Dataset entries:
'''

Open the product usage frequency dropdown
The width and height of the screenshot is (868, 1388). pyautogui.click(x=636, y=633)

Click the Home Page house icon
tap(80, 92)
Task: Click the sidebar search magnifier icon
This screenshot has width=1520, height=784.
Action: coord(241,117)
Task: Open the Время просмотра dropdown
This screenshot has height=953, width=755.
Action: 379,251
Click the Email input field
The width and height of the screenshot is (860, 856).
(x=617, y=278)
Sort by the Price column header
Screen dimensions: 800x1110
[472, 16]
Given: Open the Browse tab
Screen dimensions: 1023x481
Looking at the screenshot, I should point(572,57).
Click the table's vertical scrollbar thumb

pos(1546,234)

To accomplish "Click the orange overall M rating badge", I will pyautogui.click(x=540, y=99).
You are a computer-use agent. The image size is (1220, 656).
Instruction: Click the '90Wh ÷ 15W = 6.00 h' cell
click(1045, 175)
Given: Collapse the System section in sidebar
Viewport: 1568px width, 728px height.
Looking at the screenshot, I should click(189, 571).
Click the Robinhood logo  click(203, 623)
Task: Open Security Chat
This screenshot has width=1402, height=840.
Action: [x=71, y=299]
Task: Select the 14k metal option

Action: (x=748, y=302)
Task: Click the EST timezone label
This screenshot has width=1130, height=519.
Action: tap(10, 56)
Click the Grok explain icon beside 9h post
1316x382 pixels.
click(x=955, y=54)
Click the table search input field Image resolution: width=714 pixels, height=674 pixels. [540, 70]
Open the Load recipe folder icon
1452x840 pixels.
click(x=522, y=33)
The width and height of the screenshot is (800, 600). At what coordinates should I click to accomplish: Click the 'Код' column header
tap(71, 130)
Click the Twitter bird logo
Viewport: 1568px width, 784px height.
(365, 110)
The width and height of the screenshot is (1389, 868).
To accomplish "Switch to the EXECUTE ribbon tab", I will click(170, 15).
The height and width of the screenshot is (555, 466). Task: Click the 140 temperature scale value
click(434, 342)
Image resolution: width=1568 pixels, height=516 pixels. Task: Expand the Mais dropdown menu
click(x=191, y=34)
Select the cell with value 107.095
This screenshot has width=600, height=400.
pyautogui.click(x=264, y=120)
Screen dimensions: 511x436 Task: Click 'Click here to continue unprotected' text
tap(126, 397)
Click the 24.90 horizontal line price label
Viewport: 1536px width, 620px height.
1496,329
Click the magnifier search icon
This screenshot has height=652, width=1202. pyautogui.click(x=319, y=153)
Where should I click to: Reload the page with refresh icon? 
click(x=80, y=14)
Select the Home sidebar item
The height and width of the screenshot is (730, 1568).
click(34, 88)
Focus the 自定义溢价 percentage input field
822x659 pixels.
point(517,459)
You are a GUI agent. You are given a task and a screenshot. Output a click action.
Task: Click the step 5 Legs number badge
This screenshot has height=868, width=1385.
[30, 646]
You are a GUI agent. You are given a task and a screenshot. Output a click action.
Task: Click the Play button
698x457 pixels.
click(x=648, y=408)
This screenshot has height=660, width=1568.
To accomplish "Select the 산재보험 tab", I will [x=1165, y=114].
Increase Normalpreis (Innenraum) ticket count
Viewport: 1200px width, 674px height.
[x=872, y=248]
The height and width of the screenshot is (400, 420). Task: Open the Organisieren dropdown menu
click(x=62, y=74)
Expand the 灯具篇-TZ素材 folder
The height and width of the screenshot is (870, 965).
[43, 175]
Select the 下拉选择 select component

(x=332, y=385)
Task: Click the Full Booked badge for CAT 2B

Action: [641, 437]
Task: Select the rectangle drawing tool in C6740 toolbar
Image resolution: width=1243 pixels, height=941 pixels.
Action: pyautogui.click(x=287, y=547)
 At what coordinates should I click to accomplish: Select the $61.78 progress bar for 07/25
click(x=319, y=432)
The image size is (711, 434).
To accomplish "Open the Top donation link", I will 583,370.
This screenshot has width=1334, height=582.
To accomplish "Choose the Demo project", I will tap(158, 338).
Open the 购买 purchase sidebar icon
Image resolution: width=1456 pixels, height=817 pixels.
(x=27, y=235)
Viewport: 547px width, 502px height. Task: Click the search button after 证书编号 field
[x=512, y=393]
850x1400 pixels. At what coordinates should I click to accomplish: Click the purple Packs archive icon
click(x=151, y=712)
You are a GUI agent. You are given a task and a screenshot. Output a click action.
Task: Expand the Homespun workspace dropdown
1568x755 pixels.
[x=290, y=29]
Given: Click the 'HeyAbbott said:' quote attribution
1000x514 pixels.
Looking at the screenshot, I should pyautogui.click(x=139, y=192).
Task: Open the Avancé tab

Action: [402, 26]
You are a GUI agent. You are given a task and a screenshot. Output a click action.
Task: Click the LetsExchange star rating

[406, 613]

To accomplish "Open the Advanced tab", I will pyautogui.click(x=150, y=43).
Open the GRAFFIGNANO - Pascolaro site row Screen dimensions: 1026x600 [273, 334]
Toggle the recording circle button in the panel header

'''

YOUR GOAL ::
State how many lines of the rows above contain the string "value", giving only the number. Case counts.

TASK SOLUTION ::
2